La corte regionale di Mannheim ha stabilito il ban di molti dispositivi Motorola su richiesta di Microsoft che, qualche tempo fa, ha segnalato una violazione del brevetto per quanto concerne il file system adottato dai suoi smartphone Android. 

A seguito della decisione, Il vice presidente di Microsoft Corporate David Howard ha rilasciato la seguente dichiarazione:

“La decisione odierna, che segue sentenze simili negli Stati Uniti e in Germania, è un’ulteriore prova che Motorola Mobility sta ampiamente violando la proprietà intellettuale di Microsoft. Continueremo ad applicare ingiunzioni contro i prodotti di Motorola Mobility in questi paesi confidando che gli altri produttori di dispositivi Android prenderanno una licenza per quelle funzioni brevettate da Microsoft. “

Il brevetto in questione è quello contrassegnato dalla sigla EP0618540, ed è parte del sistema di allocazione file brevettato da Microsoft meglio conosciuto col nome di FAT, usato specialmente per la retrocompatibilità.
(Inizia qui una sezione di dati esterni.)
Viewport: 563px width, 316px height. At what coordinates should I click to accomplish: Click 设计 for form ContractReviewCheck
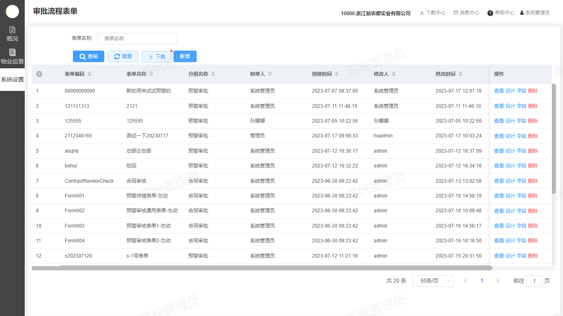pyautogui.click(x=510, y=181)
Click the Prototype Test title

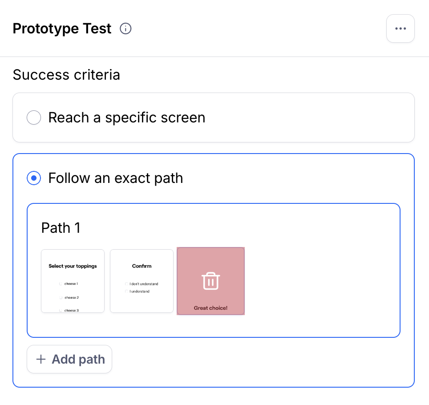62,28
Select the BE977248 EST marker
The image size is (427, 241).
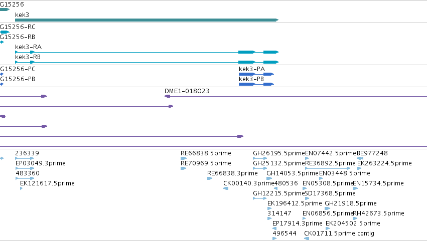[x=360, y=158]
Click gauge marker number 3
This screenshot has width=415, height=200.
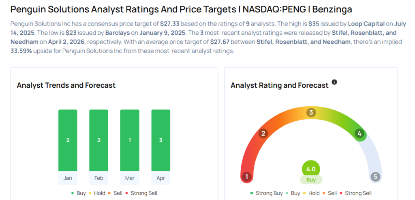311,112
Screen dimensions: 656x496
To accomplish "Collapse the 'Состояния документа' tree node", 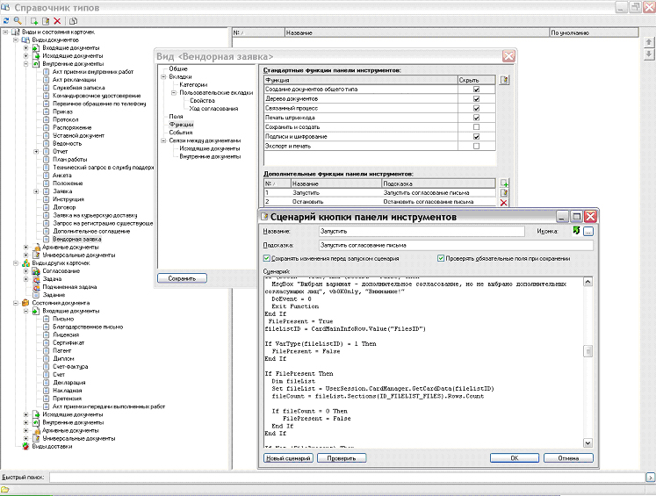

Nello specifico il brevetto contempla l’indicizzazione dei file con nomi estesi e la relativa associazione con nomi brevi nel caso in cui il file system non riesca a leggere nomi troppo lunghi. Per gli utenti comuni è abbastanza naturale vedersi “troncati” i nomi dei file in presenza di un file system datato, tuttavia dietro quest’azione vi è un vero e proprio brevetto di cui Motorola si è rifiutata di pagare la licenza d’utilizzo.

A questo punto, se Motorola vorrà continuare a vendere i propri dispositivi in Germania dovrà cambiare file system, scegliendo ad esempio quello di Linux, oppure versare a Microsoft l’obolo per l’utilizzo del suo brevetto.